Not really. But Chicago’s ability to change tactics while maintaining the same goals was impressive, while the Union’s commitment to their own tactics was intriguing for different reasons.

The new breed of soccer coaches tends to embrace one of two broad philosophies: Either dominate a match with your own tactics and shape, such that teams can know what’s coming but still struggle to deal with it; or define clear goals within the match, but introduce flexibility in shape and approach that makes it harder for the opposition to decipher how you will reach those goals. Earnie Stewart and, by extension, Jim Curtin are in the first camp. Veljko Paunovic appears to be in the latter.
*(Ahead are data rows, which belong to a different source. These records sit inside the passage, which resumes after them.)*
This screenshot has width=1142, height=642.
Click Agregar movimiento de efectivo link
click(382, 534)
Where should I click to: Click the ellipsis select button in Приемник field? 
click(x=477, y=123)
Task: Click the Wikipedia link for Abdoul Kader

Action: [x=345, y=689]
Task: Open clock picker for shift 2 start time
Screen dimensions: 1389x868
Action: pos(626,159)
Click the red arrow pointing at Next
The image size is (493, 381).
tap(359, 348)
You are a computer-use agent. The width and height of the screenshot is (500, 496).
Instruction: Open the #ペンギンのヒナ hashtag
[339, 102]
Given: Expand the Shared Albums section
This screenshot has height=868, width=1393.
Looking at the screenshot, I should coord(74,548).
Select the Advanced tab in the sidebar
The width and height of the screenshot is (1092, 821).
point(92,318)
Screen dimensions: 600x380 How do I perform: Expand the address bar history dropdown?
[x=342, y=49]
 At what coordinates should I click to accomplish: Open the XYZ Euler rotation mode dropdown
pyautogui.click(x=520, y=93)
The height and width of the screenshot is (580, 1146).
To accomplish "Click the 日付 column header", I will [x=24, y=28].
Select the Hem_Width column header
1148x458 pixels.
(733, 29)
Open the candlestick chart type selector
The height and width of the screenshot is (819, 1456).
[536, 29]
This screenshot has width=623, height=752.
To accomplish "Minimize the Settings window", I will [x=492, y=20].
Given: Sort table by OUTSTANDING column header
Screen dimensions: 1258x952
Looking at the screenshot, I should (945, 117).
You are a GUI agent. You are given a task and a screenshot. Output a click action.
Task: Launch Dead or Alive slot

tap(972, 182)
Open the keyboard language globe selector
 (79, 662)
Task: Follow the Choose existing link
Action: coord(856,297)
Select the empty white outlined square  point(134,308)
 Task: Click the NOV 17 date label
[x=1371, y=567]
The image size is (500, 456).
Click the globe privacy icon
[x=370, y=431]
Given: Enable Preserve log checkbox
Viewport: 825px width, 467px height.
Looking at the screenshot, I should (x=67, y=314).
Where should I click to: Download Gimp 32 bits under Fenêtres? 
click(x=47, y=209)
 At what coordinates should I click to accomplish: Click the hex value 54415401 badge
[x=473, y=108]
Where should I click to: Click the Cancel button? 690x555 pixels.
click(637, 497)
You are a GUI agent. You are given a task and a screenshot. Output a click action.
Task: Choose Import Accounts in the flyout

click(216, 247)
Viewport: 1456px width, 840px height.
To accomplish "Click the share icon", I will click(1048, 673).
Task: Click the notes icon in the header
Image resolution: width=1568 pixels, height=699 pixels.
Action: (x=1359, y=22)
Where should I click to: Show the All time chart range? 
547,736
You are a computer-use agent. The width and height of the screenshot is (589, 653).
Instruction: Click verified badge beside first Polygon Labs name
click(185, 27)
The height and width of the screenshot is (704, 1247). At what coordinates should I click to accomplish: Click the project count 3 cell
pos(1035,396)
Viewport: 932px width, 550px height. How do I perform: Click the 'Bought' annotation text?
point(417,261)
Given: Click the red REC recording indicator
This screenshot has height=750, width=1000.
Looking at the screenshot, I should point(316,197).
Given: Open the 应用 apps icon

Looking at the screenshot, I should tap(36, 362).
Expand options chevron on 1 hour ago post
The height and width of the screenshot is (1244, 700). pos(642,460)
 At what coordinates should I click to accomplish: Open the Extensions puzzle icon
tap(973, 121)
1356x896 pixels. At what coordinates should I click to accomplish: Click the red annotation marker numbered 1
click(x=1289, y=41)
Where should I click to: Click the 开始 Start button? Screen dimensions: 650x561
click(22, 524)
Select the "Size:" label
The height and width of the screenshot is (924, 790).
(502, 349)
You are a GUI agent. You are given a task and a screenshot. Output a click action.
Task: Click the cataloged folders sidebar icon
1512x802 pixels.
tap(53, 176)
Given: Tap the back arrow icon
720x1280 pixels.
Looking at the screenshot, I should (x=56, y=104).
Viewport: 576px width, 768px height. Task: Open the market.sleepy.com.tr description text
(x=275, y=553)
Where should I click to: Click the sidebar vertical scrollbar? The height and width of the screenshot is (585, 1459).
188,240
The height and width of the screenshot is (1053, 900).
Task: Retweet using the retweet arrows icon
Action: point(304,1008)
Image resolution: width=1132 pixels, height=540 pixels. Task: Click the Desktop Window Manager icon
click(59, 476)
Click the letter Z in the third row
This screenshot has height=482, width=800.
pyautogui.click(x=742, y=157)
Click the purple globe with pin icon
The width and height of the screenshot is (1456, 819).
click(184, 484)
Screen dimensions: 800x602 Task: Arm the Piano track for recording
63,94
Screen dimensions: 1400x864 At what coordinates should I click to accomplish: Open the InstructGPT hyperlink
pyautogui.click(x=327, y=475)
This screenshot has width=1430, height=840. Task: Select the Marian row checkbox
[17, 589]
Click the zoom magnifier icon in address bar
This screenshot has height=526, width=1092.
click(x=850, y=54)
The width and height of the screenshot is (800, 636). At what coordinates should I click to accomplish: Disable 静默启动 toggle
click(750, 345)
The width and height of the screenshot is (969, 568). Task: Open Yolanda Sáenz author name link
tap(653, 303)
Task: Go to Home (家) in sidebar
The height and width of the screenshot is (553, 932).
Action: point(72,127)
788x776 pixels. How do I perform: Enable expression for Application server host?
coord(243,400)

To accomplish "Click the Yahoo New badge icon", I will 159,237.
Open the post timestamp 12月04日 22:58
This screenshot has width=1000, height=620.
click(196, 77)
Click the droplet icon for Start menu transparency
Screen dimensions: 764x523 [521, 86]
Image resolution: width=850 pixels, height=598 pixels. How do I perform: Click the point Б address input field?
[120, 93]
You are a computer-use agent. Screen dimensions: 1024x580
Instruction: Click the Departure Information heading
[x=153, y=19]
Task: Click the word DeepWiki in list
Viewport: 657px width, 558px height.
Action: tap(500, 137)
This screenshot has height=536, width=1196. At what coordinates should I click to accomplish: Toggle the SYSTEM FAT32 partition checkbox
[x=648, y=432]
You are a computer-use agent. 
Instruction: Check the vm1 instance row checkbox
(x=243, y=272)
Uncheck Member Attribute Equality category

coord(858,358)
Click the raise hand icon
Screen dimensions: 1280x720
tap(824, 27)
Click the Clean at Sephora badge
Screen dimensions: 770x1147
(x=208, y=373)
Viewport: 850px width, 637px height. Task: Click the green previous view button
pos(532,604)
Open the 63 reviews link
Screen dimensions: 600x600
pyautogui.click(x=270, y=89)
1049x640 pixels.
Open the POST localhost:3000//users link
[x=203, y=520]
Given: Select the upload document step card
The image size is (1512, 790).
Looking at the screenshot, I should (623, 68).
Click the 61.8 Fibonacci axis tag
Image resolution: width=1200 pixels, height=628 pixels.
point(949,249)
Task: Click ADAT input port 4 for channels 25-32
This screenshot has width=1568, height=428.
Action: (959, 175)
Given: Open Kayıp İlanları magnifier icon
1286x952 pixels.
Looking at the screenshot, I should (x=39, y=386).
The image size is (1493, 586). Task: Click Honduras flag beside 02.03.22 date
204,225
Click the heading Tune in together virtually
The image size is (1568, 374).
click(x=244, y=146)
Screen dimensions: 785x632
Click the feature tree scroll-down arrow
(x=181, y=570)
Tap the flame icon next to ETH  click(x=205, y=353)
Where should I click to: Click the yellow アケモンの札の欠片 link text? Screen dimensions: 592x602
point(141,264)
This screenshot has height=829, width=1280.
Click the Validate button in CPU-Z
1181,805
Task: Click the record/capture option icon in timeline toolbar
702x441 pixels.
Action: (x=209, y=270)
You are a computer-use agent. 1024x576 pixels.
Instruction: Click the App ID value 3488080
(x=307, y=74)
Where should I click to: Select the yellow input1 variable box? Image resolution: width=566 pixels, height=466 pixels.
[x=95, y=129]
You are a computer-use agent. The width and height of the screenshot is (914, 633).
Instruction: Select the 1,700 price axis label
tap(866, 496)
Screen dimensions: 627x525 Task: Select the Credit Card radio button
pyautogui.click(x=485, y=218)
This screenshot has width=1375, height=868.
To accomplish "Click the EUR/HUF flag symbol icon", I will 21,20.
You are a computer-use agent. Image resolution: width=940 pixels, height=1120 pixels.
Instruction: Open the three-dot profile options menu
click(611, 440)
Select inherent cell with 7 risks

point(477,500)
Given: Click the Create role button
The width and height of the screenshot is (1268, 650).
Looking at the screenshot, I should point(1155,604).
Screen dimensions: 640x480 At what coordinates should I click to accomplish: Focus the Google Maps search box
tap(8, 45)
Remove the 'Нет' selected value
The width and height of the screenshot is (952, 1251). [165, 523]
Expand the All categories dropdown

Although the Fire have played three-man defenses for much of the season, Paunovic laid out a 4-4-2 that seemed to take weather conditions and the Union’s tactics into account. Philly has had success playing a compact, high press out of a 4-3-3 shape that tucks wingers inside offensively but asks them to track opposing fullbacks. Like any system, this one has weaknesses and strengths. One major strength is that it can force central defenders to act like point guards, picking out the right forward passes and playing long, ground passes into tight areas. For many CBs, this is quite difficult, and Chicago’s duo struggled in the first half with only two completed passes into the middle.

Stretched midfield 

But in the past two matches, the Union have been able to press without getting stretched. Behind CJ Sapong, the attacking midfielder and two holders have stayed relatively close together, allowing Philly to jam up the center and prevent passes into holes between midfield and defense. On Saturday, however, the Union made the odd decision to press Chicago’s central defenders with Sapong and Roland Alberg, meaning the midfield got stretched, and Razvan Cocis — a good player but far below the quality of Lee Nguyen and Federico Higuain (thank goodness) — was able to find spaces between the lines to attack. Cocis rarely took advantage of this, often settling for easy passes to the flank. These are fine in typical conditions, but left the Fire with few good options with the early April wind adding an element of randomness to everything in the air. If Cocis had turned toward goal and attacked more often, Philly would have had far more trouble holding off the Fire.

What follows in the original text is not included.